Exact reproduction required: the lines below from the line with "The width and height of the screenshot is (551, 527)." to the line with "Given: Click the 保存配置 button", both ends included, and no others.

[Records from a dataset]
------------------------

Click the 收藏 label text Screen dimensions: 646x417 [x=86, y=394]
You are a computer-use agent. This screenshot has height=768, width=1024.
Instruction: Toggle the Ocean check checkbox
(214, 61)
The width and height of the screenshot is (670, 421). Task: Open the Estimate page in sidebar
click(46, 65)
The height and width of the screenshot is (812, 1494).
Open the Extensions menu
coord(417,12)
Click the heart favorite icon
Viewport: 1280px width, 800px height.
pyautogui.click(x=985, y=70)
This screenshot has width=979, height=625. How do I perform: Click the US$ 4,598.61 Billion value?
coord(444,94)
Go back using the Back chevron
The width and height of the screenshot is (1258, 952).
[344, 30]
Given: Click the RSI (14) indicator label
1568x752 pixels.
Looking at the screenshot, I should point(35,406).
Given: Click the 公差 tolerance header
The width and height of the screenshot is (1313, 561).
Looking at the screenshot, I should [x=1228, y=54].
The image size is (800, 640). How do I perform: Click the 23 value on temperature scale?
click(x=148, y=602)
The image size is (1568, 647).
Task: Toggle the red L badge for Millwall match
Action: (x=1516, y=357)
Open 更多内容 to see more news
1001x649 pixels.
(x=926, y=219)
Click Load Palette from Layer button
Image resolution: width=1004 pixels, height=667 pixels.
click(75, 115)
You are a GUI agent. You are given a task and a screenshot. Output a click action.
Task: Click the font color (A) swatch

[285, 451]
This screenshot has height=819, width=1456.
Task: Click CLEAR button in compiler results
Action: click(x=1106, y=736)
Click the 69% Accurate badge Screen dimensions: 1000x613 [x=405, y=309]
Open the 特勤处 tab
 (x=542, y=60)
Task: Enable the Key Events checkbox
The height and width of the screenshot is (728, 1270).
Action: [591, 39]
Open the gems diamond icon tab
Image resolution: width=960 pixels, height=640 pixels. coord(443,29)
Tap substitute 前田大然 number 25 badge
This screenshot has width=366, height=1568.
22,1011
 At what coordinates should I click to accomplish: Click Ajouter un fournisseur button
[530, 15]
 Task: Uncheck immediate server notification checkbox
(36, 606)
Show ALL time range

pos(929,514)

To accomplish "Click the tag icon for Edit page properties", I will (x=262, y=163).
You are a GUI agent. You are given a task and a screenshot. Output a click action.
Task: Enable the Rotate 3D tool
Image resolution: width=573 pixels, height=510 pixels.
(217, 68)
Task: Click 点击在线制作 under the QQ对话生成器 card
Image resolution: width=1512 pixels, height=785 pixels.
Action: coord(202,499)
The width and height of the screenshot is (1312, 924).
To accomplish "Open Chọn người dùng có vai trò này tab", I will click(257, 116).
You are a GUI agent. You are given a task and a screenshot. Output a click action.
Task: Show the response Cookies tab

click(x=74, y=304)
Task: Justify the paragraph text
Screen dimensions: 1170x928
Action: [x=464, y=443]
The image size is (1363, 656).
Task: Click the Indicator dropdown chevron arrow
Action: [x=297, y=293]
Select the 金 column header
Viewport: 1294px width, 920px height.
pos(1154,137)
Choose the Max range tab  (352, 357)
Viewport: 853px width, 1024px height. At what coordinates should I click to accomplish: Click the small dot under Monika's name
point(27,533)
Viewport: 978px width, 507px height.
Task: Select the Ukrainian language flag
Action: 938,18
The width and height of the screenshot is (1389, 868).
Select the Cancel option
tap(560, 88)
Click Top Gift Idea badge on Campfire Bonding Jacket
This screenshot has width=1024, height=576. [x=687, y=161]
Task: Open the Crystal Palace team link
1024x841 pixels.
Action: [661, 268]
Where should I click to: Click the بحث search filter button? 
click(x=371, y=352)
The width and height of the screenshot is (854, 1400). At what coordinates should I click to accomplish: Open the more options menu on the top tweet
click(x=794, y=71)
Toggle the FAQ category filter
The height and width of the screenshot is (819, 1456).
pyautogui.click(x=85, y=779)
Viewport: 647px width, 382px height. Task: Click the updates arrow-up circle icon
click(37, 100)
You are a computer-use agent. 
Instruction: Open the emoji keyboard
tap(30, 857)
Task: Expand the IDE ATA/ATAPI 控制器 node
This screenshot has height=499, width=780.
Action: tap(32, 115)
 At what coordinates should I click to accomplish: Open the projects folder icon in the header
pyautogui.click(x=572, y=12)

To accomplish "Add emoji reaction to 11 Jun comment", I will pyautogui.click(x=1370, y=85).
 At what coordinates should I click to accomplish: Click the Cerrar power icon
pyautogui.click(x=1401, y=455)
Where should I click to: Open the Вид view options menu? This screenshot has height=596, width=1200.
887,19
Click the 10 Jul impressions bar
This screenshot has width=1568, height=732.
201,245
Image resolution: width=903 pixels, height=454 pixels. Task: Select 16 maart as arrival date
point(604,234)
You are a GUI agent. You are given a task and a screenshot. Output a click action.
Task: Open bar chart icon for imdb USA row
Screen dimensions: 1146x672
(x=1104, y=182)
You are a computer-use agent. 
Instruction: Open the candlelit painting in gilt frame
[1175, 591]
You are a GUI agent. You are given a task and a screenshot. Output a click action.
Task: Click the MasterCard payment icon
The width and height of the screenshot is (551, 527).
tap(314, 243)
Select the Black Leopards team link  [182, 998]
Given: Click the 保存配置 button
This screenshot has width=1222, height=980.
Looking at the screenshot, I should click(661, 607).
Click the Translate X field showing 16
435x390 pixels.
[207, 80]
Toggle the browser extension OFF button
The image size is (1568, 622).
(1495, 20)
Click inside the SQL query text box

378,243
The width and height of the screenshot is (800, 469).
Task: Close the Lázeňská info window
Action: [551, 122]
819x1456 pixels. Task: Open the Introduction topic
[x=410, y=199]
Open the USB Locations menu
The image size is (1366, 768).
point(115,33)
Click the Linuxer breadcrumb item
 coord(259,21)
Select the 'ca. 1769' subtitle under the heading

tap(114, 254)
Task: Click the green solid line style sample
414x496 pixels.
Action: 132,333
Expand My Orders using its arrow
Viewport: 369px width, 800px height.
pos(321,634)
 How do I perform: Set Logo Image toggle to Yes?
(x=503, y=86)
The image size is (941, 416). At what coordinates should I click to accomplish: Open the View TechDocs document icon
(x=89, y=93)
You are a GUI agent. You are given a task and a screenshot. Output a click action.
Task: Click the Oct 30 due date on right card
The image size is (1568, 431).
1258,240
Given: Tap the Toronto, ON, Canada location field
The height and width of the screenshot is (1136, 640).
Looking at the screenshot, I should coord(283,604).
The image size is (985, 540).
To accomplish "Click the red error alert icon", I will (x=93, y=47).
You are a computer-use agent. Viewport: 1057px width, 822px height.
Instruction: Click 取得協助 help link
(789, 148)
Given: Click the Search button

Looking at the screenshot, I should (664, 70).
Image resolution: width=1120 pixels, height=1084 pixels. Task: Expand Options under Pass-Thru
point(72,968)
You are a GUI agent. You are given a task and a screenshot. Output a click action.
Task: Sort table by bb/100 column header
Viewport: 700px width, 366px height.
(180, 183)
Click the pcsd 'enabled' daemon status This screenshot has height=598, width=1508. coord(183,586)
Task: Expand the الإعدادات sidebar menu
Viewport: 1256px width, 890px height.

------------------------

_Response for this exercise_
The width and height of the screenshot is (551, 527).
tap(314, 243)
Select the Black Leopards team link  [182, 998]
Given: Click the 保存配置 button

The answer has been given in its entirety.